I happened to grow up in the same small Massachusetts town that ZHQ is located in. Right next door to be exact. One of the nice things (for the most part) of growing up in a small town is that everyone knows each other. These days, when I run into old teachers or parents of high school friends and they ask what I do for work, I tell them I work for Zentangle. If they are unsure about what Zentangle is, I will sometimes say I work for Maria Thomas, since in our small town, most people know who Maria is. Once I tell them who I work for, more often than not they respond with, “I didn’t know you were an artist!”
I always seem to laugh at this assumption and assure whoever I am talking to that Zentangle most certainly did not hire me for my artistic abilities. I began to wonder how could I truly believe that everyone IS an artist, while simultaneously laughing at the mere suggestion that I might be an artist?
If you had asked me at age 7 what I wanted to be when I grew up, I would have told you that I was going to be an artist (well, probably a princess who was also an artist). Like many kids, I colored, I drew, and I painted all day long. I never wondered whether or not I was good at what I was doing. I was simply creating. Like many kids, somewhere along the way I began to question my legitimacy as an artist and comparing my work in art class to the other students. All of a sudden, it occurred to me that I might not be “good” at art. So, I stopped creating. I found other things that I was better at and pursued those. I think many people can relate to this. As children, we are not plagued with the doubt and insecurity that we develop as we get older.
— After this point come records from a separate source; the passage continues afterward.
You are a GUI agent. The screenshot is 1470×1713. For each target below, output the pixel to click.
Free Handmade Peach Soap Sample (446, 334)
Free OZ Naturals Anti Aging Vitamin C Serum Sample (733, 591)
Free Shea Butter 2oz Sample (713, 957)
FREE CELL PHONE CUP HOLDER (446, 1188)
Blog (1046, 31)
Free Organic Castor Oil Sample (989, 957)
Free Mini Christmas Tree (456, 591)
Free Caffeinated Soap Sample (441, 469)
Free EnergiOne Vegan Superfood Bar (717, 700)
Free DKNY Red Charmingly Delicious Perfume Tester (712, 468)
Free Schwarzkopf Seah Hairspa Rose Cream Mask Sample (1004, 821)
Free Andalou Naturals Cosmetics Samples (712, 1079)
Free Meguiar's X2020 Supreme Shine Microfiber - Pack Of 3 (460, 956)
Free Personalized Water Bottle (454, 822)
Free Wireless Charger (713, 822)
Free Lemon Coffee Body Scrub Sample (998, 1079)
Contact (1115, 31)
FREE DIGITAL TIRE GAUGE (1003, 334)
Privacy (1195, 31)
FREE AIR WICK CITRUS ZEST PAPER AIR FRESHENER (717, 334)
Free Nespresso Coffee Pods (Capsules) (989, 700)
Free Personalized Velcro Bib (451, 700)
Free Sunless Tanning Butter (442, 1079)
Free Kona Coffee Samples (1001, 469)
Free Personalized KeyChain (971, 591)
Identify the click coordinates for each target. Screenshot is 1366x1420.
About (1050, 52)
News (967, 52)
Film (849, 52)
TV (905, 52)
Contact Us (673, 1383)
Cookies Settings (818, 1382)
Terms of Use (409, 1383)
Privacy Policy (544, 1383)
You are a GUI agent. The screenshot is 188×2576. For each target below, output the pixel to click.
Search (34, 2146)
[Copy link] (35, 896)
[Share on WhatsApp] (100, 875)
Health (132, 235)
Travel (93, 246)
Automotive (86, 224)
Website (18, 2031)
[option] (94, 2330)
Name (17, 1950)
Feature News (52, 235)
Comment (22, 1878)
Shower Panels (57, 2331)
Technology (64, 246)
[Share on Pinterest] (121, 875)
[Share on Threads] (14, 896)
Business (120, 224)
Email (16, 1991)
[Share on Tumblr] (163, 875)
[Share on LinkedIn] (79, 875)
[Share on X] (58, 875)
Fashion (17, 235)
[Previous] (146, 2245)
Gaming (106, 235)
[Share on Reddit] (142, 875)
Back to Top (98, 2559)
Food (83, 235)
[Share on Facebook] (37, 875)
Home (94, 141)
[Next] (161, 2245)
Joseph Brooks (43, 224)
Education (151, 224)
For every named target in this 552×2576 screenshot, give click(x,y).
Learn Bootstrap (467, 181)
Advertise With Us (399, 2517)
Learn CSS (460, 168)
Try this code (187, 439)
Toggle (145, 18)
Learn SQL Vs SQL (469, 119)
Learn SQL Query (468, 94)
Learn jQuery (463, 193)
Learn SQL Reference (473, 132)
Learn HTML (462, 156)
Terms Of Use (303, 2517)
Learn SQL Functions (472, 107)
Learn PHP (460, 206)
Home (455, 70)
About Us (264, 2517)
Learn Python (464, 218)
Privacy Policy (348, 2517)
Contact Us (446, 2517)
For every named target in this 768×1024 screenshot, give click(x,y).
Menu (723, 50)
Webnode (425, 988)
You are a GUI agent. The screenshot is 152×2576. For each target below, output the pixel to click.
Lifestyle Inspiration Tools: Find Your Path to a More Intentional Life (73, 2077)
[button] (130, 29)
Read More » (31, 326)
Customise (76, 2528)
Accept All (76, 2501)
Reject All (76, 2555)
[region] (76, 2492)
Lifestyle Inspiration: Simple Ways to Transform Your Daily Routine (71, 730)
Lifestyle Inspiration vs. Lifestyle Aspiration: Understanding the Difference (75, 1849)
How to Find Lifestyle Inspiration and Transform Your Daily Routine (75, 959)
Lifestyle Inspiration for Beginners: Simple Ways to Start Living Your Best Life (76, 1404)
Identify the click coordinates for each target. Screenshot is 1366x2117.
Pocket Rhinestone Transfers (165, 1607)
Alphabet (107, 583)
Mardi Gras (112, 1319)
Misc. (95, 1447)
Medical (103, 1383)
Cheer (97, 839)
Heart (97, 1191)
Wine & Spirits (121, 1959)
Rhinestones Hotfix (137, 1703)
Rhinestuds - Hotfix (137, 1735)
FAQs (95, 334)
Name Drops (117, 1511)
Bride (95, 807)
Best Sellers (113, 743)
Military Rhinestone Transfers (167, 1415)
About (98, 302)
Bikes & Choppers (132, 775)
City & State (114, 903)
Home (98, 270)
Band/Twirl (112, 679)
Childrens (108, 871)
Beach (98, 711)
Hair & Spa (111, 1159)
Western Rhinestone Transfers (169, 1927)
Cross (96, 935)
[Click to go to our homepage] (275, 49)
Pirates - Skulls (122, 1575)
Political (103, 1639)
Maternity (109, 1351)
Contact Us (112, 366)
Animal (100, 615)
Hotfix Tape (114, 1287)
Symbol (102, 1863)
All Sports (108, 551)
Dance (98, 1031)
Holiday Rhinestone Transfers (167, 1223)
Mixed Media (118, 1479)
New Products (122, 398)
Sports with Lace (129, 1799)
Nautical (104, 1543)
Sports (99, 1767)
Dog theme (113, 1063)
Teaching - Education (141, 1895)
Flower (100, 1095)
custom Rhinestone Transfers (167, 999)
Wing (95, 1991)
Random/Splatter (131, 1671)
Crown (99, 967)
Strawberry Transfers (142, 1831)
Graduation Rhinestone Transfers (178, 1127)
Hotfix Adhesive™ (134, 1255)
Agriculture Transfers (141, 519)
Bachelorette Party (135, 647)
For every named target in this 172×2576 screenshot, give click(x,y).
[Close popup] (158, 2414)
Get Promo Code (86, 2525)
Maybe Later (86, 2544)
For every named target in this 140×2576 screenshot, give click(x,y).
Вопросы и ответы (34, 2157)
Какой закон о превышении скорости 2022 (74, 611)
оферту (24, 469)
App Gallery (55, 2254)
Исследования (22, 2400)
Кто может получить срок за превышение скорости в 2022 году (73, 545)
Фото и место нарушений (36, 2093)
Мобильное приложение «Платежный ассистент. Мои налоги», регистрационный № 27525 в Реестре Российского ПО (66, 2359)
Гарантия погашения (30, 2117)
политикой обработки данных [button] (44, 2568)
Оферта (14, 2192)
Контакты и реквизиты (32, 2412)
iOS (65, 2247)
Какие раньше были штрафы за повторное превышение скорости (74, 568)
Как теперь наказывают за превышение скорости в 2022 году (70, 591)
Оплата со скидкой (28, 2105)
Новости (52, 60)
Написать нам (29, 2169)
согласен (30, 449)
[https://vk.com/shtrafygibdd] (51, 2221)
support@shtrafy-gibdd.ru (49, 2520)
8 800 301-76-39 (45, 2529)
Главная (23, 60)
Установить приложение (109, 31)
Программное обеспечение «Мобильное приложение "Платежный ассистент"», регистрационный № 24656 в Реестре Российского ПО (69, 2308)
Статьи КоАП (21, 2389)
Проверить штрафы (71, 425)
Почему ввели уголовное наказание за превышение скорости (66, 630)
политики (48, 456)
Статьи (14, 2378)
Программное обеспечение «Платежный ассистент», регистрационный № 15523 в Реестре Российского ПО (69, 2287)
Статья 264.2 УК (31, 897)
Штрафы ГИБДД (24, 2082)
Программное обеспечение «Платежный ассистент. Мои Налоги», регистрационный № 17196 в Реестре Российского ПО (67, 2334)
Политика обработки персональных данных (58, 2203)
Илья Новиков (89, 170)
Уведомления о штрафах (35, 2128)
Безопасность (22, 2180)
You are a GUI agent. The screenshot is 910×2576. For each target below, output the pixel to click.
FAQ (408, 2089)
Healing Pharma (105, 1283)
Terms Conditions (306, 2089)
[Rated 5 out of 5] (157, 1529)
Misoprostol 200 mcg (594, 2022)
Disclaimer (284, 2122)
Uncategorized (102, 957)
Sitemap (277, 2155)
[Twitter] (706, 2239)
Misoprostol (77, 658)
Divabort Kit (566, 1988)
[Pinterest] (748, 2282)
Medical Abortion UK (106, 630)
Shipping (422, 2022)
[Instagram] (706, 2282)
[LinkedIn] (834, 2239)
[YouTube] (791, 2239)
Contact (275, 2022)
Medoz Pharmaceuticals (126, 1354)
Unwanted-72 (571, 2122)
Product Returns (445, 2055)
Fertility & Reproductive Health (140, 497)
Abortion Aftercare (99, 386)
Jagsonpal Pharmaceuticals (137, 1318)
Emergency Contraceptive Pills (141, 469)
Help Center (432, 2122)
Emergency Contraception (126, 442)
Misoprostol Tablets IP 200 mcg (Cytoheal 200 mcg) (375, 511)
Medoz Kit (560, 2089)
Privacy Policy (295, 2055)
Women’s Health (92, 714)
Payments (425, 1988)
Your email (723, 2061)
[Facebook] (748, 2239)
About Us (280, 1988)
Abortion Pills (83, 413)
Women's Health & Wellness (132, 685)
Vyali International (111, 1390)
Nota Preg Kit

It is this same doubt and insecurity that makes me react the way I do when people ask if I am an artist. I know that most people asking are thinking of Maria’s calligraphy and botanical art. So, if I admit that I am an artist, they are going to assume I am of the same caliber and once again I am questioning my legitimacy as an artist.
It is true – Rick and Maria did not hire me for my artistic abilities, but that doesn’t make me any less of an artist. They also did not hire me for my baking abilities but that doesn’t mean I don’t bake a mean apple pie.
I decided I needed to be a little nicer to the artist inside of me. If I am going to encourage my students to embrace the artist in them, I needed to do the same. The Zentangle Method speaks to everyone, of all different artistic backgrounds, but I really think it offers a special gift to those of us who were previously “not an artist.” It is a secret passageway back to those childhood days when we colored and painted as if we were the next Picasso and no one was going to tell us otherwise. It is an opportunity to create something beautiful and to activate those parts of ourselves that we stifled so long ago.
The last time someone asked me about what I did for work, I talked about the Zentangle Method and when I could tell they were having trouble visualizing what I was talking about, I opened the Zentangle Mosaic app and showed them some of my work as an example. They looked at me and said, “Oh, you’re an artist!”